Shantali headed for the door, then paused. "Hey, Garcia? Have you ever seen anything... unusual on the night feeds? Atmospheric disturbances, temperature anomalies?"
He looked up from his sandwich, eyebrows raised. "You mean besides the ghost tours convinced we're haunted?" He chuckled. "Kid, I've been watching these screens for twelve years. You see patterns after a while—shadows that move when they shouldn't, cold spots that drift around. Old buildings are full of mysteries. Why?"
"Just curious."
"Piece of advice? Don't go looking too hard for answers to questions you're not ready to live with." His expression grew serious. "Some things are better left alone."
The weight of his words followed her back into the corridors. She had three screenshots on her phone now, proof that something had occurred, even if the cameras couldn't capture its true nature. But Garcia's warning echoed uncomfortably in her mind as she resumed her patrol route.
When she passed the canopic jars again, she slowed her steps, studying the cobra-headed vessels with new intensity. The brass nameplate read: *Canopic jar of Duamutef, Dynasty XXII, dedicated to the protection of the stomach and the goddess Neith.* Standard museum description, clinical and safe.
But underneath, in smaller text she'd never noticed before: *Discovered alongside ritual implements suggesting use in serpent smoke divination practices.*
Her pulse quickened. Serpent smoke divination—she'd never heard the term, but it resonated with something deep in her chest, like a key turning in a lock she didn't know existed.

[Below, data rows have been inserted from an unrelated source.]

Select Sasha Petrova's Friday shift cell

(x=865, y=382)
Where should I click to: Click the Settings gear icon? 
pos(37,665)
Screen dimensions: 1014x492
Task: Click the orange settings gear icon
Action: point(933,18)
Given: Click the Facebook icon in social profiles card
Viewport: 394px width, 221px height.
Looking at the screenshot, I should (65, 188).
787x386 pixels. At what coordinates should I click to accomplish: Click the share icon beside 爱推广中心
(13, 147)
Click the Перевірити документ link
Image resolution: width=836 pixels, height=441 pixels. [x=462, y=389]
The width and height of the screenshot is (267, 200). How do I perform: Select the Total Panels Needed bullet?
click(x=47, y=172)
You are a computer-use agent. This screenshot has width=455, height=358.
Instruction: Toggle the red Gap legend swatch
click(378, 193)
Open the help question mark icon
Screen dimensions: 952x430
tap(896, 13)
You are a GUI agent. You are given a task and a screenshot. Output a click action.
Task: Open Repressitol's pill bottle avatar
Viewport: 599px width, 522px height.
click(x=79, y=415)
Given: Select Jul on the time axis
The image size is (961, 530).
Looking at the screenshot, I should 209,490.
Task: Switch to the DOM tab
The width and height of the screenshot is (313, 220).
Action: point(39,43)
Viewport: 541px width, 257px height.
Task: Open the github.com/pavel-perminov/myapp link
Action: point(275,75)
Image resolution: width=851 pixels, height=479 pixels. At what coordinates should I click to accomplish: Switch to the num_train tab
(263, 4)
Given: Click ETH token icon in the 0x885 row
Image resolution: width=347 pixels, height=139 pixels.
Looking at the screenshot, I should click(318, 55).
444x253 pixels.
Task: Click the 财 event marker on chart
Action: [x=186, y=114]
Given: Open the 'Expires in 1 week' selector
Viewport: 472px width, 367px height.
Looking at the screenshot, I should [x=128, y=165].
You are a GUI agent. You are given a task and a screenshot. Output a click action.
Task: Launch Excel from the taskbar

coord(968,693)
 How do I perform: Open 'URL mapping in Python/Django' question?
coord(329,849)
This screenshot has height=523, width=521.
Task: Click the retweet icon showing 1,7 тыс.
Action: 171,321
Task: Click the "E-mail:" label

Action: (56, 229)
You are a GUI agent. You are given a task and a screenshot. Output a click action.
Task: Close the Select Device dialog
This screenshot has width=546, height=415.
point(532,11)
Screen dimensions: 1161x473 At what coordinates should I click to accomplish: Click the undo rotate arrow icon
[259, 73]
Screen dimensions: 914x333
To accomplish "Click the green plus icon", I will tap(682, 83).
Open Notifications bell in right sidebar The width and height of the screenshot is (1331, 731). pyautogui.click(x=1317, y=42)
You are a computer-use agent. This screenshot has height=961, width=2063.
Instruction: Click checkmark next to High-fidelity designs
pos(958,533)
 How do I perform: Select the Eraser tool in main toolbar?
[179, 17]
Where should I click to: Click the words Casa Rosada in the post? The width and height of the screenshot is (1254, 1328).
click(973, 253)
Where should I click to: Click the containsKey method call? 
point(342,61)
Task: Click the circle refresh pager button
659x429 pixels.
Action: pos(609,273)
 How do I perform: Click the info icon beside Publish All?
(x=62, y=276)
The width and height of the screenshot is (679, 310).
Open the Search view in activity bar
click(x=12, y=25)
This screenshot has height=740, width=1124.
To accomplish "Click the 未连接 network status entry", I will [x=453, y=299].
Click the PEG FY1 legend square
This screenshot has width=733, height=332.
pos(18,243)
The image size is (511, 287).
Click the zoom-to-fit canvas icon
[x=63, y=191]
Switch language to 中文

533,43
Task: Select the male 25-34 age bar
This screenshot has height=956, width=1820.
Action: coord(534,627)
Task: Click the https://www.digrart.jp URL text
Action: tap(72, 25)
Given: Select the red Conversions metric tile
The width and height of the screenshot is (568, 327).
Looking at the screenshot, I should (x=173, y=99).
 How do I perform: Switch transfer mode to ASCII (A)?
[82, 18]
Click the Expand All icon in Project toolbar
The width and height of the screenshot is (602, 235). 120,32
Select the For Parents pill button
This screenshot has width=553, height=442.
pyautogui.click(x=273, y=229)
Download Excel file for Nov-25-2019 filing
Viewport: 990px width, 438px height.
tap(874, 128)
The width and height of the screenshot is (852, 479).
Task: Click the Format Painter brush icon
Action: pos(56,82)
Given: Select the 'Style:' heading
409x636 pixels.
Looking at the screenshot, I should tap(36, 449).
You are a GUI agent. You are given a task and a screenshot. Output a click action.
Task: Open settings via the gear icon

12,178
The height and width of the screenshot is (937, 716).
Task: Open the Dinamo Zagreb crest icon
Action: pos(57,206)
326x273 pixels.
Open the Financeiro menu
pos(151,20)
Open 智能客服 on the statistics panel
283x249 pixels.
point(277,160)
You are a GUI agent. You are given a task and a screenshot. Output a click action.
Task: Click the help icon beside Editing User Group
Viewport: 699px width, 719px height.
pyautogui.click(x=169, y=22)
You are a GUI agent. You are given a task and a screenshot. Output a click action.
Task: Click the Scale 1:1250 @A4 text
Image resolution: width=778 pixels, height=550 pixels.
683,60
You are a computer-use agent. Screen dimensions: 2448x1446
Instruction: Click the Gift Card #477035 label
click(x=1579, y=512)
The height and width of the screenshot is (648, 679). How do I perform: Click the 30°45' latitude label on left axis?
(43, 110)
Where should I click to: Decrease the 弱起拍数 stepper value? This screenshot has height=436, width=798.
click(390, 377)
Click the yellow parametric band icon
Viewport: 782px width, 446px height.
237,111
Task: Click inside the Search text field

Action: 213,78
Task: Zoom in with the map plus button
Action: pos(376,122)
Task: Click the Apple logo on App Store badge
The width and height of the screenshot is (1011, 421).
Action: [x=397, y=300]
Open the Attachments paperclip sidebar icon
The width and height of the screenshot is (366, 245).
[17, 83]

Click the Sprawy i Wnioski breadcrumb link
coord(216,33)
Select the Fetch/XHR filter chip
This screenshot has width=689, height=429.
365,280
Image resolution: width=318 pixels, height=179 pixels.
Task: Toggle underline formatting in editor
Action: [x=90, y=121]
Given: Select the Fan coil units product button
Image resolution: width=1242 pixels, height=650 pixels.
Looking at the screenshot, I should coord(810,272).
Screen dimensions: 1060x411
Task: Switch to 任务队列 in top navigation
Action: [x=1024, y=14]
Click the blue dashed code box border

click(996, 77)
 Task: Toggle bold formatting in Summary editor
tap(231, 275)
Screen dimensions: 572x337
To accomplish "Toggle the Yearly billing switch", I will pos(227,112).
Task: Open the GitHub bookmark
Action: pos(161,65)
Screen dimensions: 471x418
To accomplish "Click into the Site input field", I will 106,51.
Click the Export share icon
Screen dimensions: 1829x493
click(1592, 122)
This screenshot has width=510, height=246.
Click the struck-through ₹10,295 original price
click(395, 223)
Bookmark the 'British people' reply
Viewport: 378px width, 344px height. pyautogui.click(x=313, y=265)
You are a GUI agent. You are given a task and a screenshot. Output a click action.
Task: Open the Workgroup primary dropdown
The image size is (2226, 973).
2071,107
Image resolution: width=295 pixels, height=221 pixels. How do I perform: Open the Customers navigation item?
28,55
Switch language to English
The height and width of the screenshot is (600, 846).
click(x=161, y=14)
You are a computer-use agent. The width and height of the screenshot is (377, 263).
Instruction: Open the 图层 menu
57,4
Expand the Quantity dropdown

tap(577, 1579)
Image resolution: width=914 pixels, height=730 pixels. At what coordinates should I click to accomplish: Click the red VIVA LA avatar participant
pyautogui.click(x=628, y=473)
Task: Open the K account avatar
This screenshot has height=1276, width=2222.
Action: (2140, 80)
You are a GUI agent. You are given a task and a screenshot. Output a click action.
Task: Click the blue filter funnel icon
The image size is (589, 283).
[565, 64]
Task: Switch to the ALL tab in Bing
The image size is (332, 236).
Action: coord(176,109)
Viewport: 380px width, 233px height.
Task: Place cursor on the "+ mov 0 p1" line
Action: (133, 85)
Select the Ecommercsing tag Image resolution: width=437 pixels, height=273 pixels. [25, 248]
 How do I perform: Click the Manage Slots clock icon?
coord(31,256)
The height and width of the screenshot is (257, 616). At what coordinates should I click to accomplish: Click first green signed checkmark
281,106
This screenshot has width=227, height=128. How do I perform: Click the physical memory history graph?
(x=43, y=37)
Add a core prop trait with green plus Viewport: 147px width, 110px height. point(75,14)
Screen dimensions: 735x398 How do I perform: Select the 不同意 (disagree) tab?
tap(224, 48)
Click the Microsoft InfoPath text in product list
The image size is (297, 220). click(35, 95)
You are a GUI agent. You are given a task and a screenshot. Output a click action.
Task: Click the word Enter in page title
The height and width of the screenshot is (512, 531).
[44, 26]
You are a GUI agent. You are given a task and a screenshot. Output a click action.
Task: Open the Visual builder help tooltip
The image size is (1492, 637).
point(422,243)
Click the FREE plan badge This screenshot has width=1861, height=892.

‘I need to find that Cobra again maybe it can tell me more with more complete visions of who, when and where?’ She thought to herself.
She pulled out her phone and photographed the nameplate, zooming in on that small line of text. Tomorrow she'd research serpent smoke divination, but tonight she needed to finish her shift without David asking more questions she couldn't answer.
At 6 AM, as the day shift arrived and morning light began filtering through the museum's tall windows, Shantali clocked out with a plan forming in her mind. She needed to understand what had happened to her, and she needed to do it without David's well-meaning interference or Garcia's warnings about leaving mysteries alone.
The university library opened at 8 AM. She had just enough time to grab coffee and steel herself for what she might find in the ancient texts about Egyptian divination practices. The visions still pulsed behind her eyes—that hospital corridor, the man she'd been arguing with, the wedding dress, the autumn funeral. They felt like memories of a future she was destined to live, but only if she could decode the serpent's message.
As she walked past the canopic jars one final time, she whispered to the cobra-headed vessel, "I'll be back tonight. And next time, I'll be ready for what you want to show me."
The heating vents remained silent, offering no wisps of jasmine-scented prophecy. But Shantali felt certain that the cobra was listening, waiting for her return with the patience of something that had already seen how this story would end.
She headed home to her apartment as her phone chimed with a reminder:
Friday 8pm Dinner date with David at our favorite restaurant.
Shantali stared at the reminder, her thumb hovering over the delete button. David had made those reservations weeks ago—their eight-month anniversary, he'd said with that shy smile that usually made her stomach flutter. Now the thought of sitting across from him, pretending to care about appetizers and wine selections while visions of prophecy burned behind her eyes, felt impossible.
She deleted the reminder and immediately felt guilty about it.